The American's last gasp equaliser had been coming during the second half and it's all down to the mental aspect that Andre Villas-Boas has adopted and instilled throughout the squad.
I found myself humming the USA national anthem at around 5.45 on Sunday evening. After huffing and buffing, the big bad American wolf finally blew down David De Gea’s front door. Yes, in the fabled Fergie time, Clint Dempsey smashed home a last gasp equaliser as Tottenham Hotspur secured a 1-1 draw with Manchester United.
It was nothing less than the hosts deserved, having mustered an astonishing 25 shots on goal compared to United’s measly five. While that says a lot about Spurs’ inefficiency in and around the 18-yard box, Andre Villas-Boas’ side wholeheartedly earned that point at White Hart Lane.
It’s a stark comparison from the Tottenham teams of old, who ultimately would’ve buckled following Robin van Persie’s opener midway through the first half. Instead, the hosts were patient, and despite looking desperate as the clock ticked towards the 90 minute mark, held their nerve when push came to shove.

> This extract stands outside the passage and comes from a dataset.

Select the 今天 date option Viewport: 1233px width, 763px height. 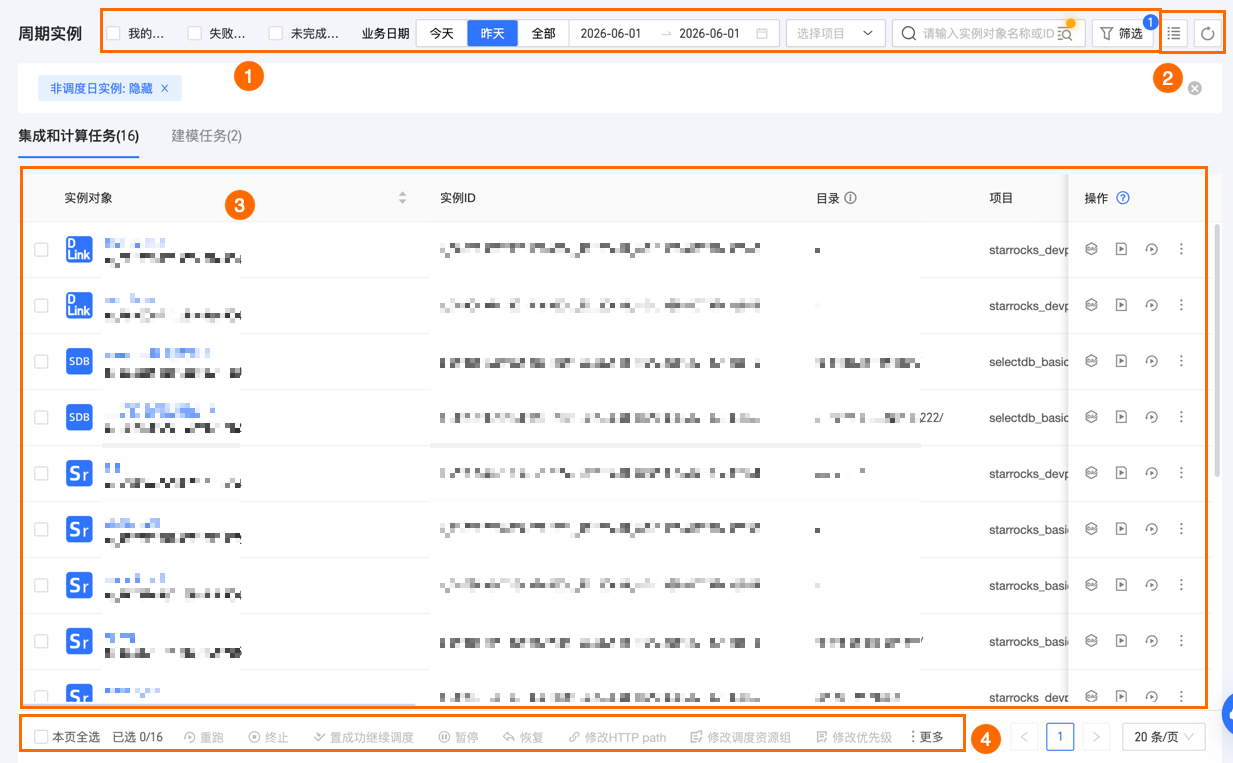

The new mentality that’s been drilled into the players is becoming more and more evident as the weeks draw on. A never say die attitude, if you will, and one Spurs have lacked in previous seasons. It’s absolutely vital that the players continue to draw on this if they are to secure a top four finish.
When you look at the teams around Spurs currently in the hunt for a Champions League place, many of them have developed this ability to see out games or come from a goal down to pick up maximum points, regardless of the opposition.

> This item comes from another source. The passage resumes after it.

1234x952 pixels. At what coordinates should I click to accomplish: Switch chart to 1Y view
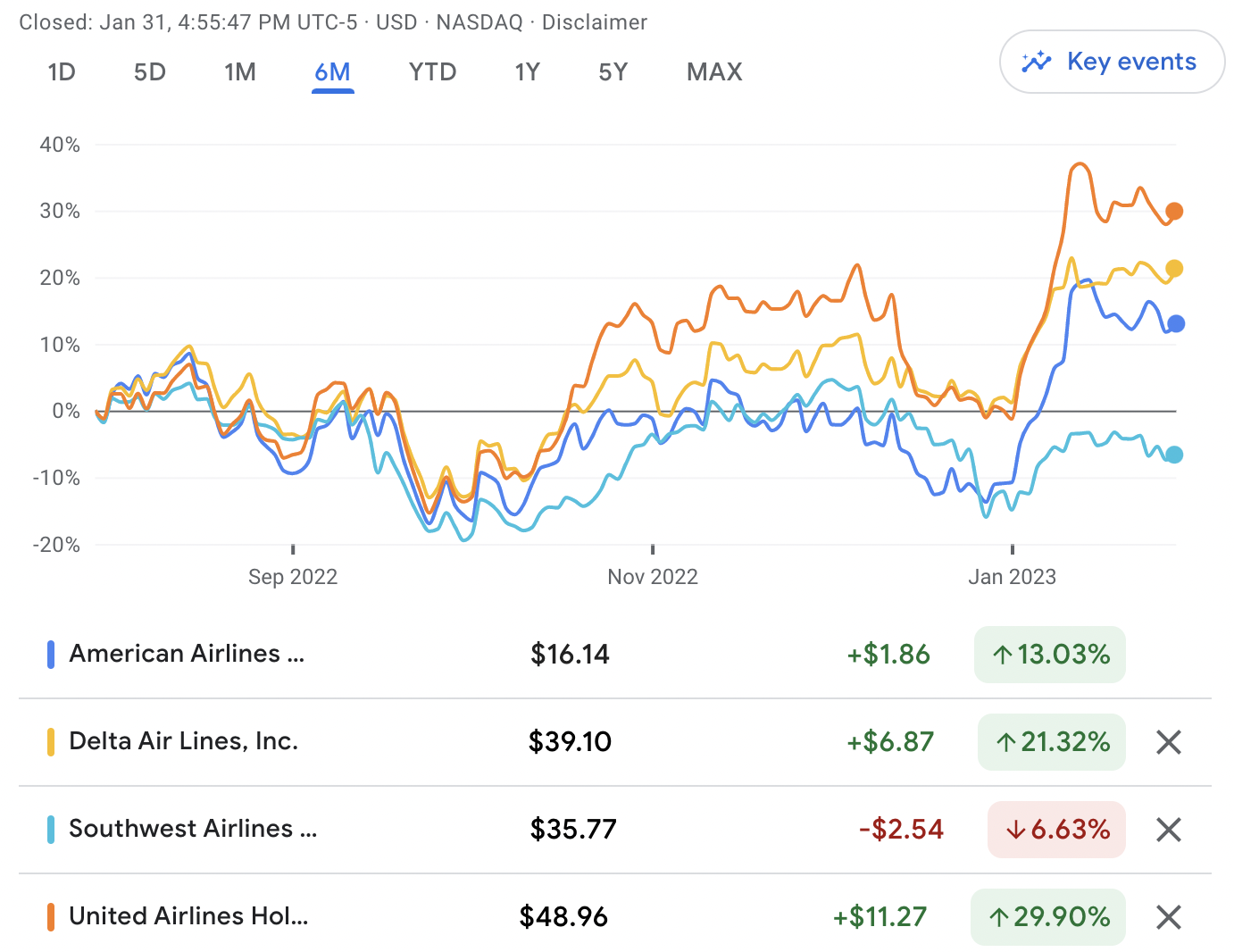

Sunday’s opponents United, for example, have a ‘winning mentality’ all but scorned into the catacombs of their brain. Even if they are playing badly, Sir Alex Ferguson’s side know how to score goals, as witnessed during the 1-1 draw at White Hart Lane and the 3-1 win over Spurs last season in north London.
Possession may’ve been level – 51% to 49% – upon the full-time whistle, but the sheer gulf between shots, both on and off target, not to mention the improved pass completion stats, showcases that it was the hosts that were the dominant of the two sides.
It goes to show that, regardless of the blow of going 1-0 down heading into half-time, the mental strength has significantly improved since Villas-Boas has taken over. It’s a trait of the 35-year-old that he has developed over his time in management, both with FC Porto and, despite his torrid time at Stamford Bridge, Chelsea.
It’s a factor that is beginning to transpire into the players, with the younger stars all looking to him for inspiration and tactical awareness. The way he has now endeared himself to the media, who were borderline attempting to hound him out following Harry Redknapp’s sacking, has all but epitomised Spurs’ new found approach this season.
However, as good as this mental aspect is, the draw was still evident that Spurs need strengthening during the transfer window. When you compare the two benches of the teams, United were significantly stronger in the reserves they could call upon.
Ferguson had the likes of Wayne Rooney and Antonio Valencia to send into the fold in the second half, not to mention Javier Hernandez and Anderson being unused substitutes. In comparison to Spurs’, Tom Huddlestone, Benoit Assou-Ekotto and Gylfi Sigurdsson pale in terms of ability and impact.
Granted, Villas-Boas’ side don’t have the same pulling power and allure as United, but the contrast in quality from the bench was painstakingly evident, even if the hosts were the stronger of the two sides. However, it is one aspect that Spurs are aiming to improve through a number of off-field movements.
The new stadium may be in the initial stages of development, but a 60,000 seater will only add to the appeal for new players, not to mention the state of the art training ground which has been lauded as one of the finest in the world.
Not to mention Lewis Holtby, who recently signed a pre-contract to arrive in the summer, and his words of praise for Villas-Boas, dubbing him an “insanely good manager” and it’s an improvement on the initial reactions that the 35-year-old received when he succeeded Redknapp.
Either way, the Dempsey goal late on has again epitomised the mental toughness that has begun to be instilled throughout the squad. A few tweaks in the squad both in January and over the summer and there is no reason why Spurs can’t begin to push on and aim higher than a top four finish each and every season.